Year-on-year, Britain's economy expanded by 0.6 percent, its strongest performance since the end of 2011, and sterling rose nearly one percent to a two-month high of $1.5414 .
"The markets expected a moderate return to growth, and sterling had appreciated ahead of the announcement. But such a strong rebound promptly sent it skywards," said Chris Redfern, senior dealer at foreign exchange traders Moneycorp.
While markets expect many leading central banks to maintain or extend their current loose monetary policies, the UK data had the opposite effect. UK government bond futures dropped 32 ticks to 119.44 as the GDP figures lessened the likelihood of the Bank of England opting for more quantitative easing.

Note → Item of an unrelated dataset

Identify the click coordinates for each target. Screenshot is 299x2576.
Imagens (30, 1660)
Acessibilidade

The prospect of less British central bank support caused London's top share index, the FTSE 100, to reverse its early gains to be flat on the day.
ECB RATE CUT
The strong UK data went against the recent disappointing economic news from Germany, China and the United States.
Senior sources have told Reuters that momentum is building for monetary action to help the euro zone and the European Central Bank is likely to cut interest rates by a quarter percentage point next week.
Those expectations of an ECB rate cut have lifted European shares back towards their 2013 highs over the past week and kept the euro near a three-week low to the dollar,
On Thursday the FTSE Eurofirst 300 index index of top European shares was up 0.15 percent at 1,193.70 points and close to the 1,209.05 point hit in mid-March. Frankfurt's DAX was 0.15 percent higher as well but the Paris CAC-40 was down 0.2 percent.
The euro was up 0.35 percent to $1.3060 despite the ECB rate cut talk, moving away from a low of $1.2954 on Wednesday after a German survey of business morale was weaker than expected.
Yields on Italian and Spanish bonds turned higher on Thursday as investors took profits after a recent rally, leaving the Italian 10-year yield up 13 basis points at 4.13 percent. Spain's equivalent bond rose 14 bps on the day to 4.43 percent.
The dollar was still weak, easing 0.6 percent against a basket of major currencies, following news on Wednesday of the biggest drop for seven months in orders for long-lasting U.S. manufactured products. Against the yen it had dropped 0.25 percent to around 99.20 yen.
The dollar falls helped gold and copper prices to recover to near one-week highs.
Three-month copper on the London Metal Exchange rose to $7,070.50 a tonne, close to its highest level since April 18.
Gold stood at $1,446 50 an ounce up over one percent and near its highest level since April 15, when it posted its biggest ever daily drop in dollar terms.
Brent crude oil was steady at $101.75 a barrel as the recent disappointing data from Europe and top oil consumers the United States and China, which have stoked worries about global demand for oil, kept a lid on prices.